■ Directive ■
Quote the lines below word for word, from the line that contains "You are a GUI" through the final line, including both.

── Data shown ──

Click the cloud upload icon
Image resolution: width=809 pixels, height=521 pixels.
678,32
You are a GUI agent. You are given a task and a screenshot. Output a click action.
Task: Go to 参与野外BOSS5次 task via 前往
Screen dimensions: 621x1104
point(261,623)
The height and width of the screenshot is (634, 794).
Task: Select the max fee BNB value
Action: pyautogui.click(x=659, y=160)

───

■ Solved problem ■
You are a GUI agent. You are given a task and a screenshot. Output a click action.
Task: Go to 参与野外BOSS5次 task via 前往
Screen dimensions: 621x1104
point(261,623)
The height and width of the screenshot is (634, 794).
Task: Select the max fee BNB value
Action: pyautogui.click(x=659, y=160)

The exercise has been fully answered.